When wolves and cougars cross paths, it’s rarely a friendly encounter. But as these two apex predators increasingly share territory across the western United States, a new study suggests cougars may be finding clever ways to avoid conflict by changing what’s on their menu.
Drawing on nearly a decade of GPS tracking and thousands of kill-site investigations in Yellowstone National Park, the research reveals a dynamic relationship of wolves stealing cougar kills, and cougars adapting their hunting strategies to stay out of trouble.
The study, published in PNAS, comes at a time when cougar and wolf habitats are overlapping more than ever. While wolves were found to occasionally kill cougars, the reverse never happened. Instead, cougars appear to be responding to pressure from wolves in a quieter way: shifting toward smaller prey that can be eaten faster, reducing the chances of a deadly encounter.
“In North America and worldwide, carnivore communities are undergoing major changes,” said study lead author Wesley Binder, a doctoral student at Oregon State University, in a press release. “Our research provides insight into how two apex predators compete, which informs recovery efforts.”
Wolf and Cougar Recovery
Top predators in the U.S. look back at a grim past. Out of fear and a desire to protect livestock, government-supported predator-control programs in the 19th and 20th centuries, combined with habitat loss, pushed large carnivores like cougars and wolves to the brink of extinction.
With growing evidence of these predators’ crucial ecological role in keeping ecosystems in balance, the U.S. began rolling out protection programs to recover their rapidly declining populations. Since the steady return of cougars and wolves to the western states — including Yellowstone National Park — over the past 30 years, new questions have emerged about how these two top predators get along and how their relationship is shaping the landscape.
“You’ve had these places that in the last 20, 30 years have had cougars come back, and now wolves are coming back as well,” Binder said. “There are a lot of people asking questions like, ‘What are our ecological communities going to look like now that we have both of these large carnivores back on the landscape?’”
We already have studies on how subordinate carnivores fare when they share territory with larger, more dominant predators: they tend to live more dangerous lives but adapt by scavenging more. But what about wolves versus cougars? Their similar rank on the food chain begs the question: how do these top predators coexist?
Read More: Are Animals Like Mountain Lions and Bears Leaving Yellowstone National Park?
Shifting Diets to Avoid Deadly Encounters
To better understand how cougars and wolves adapt to one another in Yellowstone, researchers positioned 140 cameras across the northern part of the park and fitted both wolves and cougars with GPS collars. By comparing data collected between 1998 and 2005 and again from 2016 to 2024 (covering nearly 4,000 kill sites), the team observed a striking shift in prey choice.
While wolves increasingly moved toward larger prey such as bison, cougars began targeting deer more frequently. Both predators hunted elk less over time, a prey species that had once dominated their diets (dropping from 95 percent to 63 percent for wolves, and from 80 percent to 52 percent for cougars).

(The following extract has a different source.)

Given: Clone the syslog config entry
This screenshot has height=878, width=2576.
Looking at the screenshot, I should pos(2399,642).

As described in the release, by using machine learning models, the researchers identified the main drivers of wolf–cougar interactions. Nearly half of all encounters occurred at sites where cougars had made a kill, with only one instance in which a wolf had killed the prey first.

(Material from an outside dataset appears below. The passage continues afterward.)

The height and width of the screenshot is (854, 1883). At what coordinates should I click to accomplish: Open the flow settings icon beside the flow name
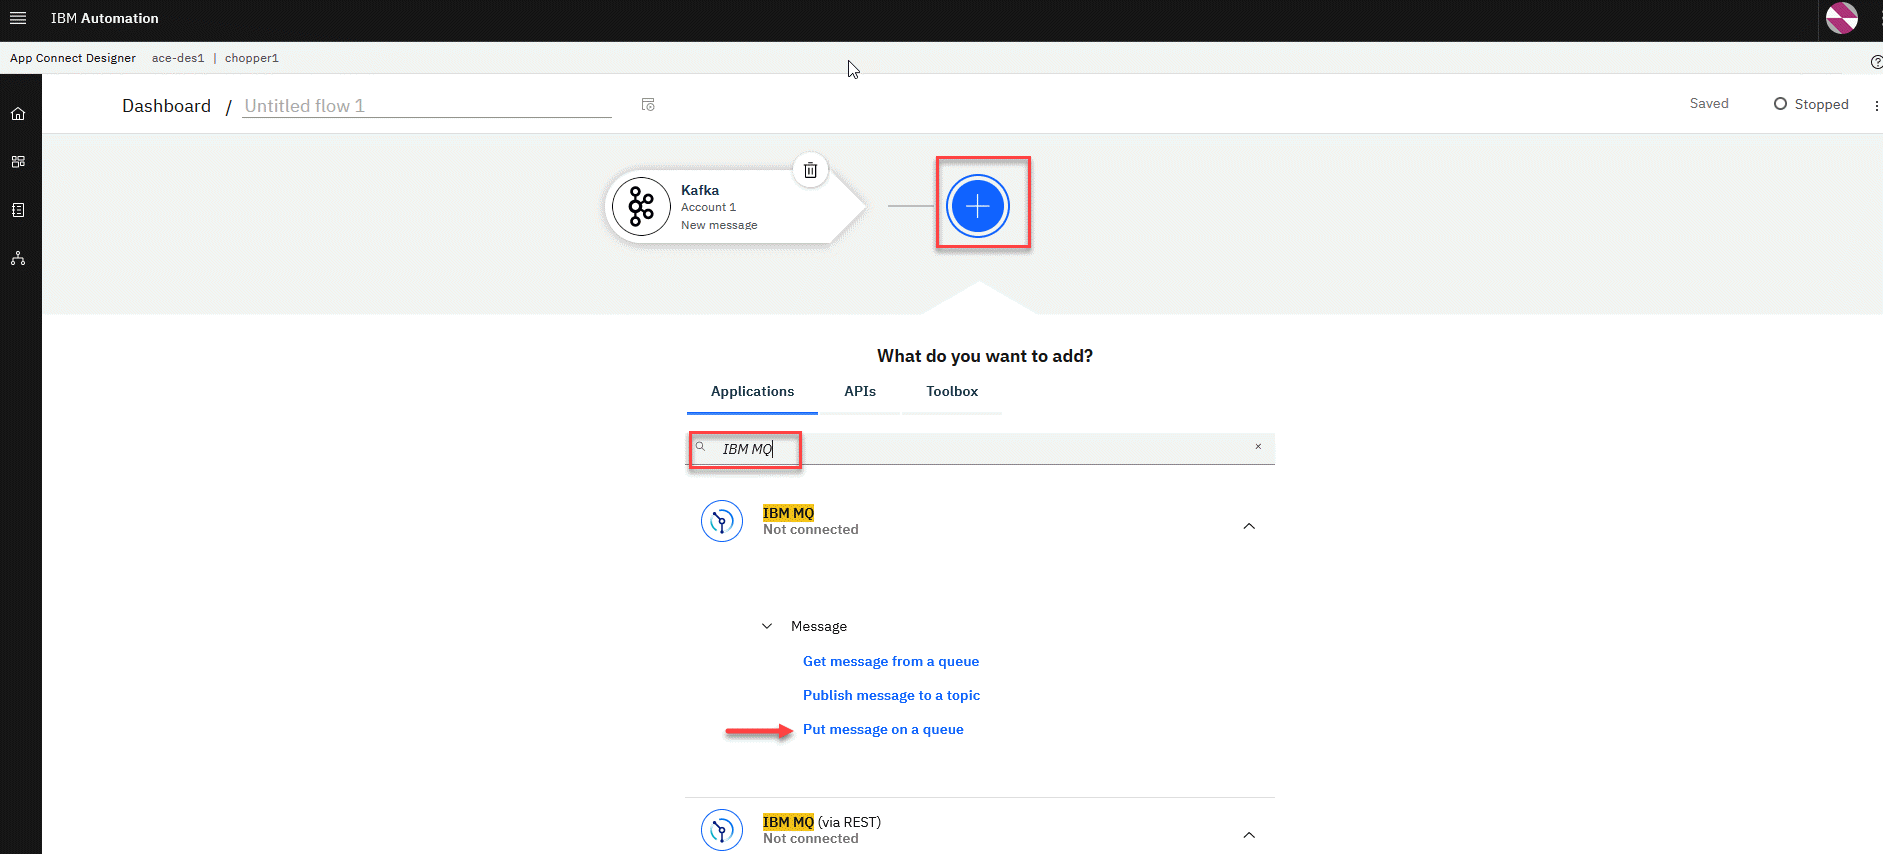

The team also examined mortality data. Of the 12 documented cougar deaths, two were caused by wolves, which then consumed the elk killed by the cougars. None of the 90 documented wolf deaths were caused by cougars.
Pack-Hunters Versus Solitaries
The new study supports previous evidence that wolves tend to dominate shared spaces, largely due to their pack-hunting strategy, compared with the solitary hunting style of cougars. However, rather than relying more heavily on scavenging, cougars may be avoiding dangerous encounters altogether by shifting away from their preferred prey, elk, which are also highly sought after by wolves.
The new data suggest that coexistence between wolves and cougars is possible, particularly if there is a diversity of prey available and enough escape terrain for cougars, which often retreat to trees when confronted by wolves.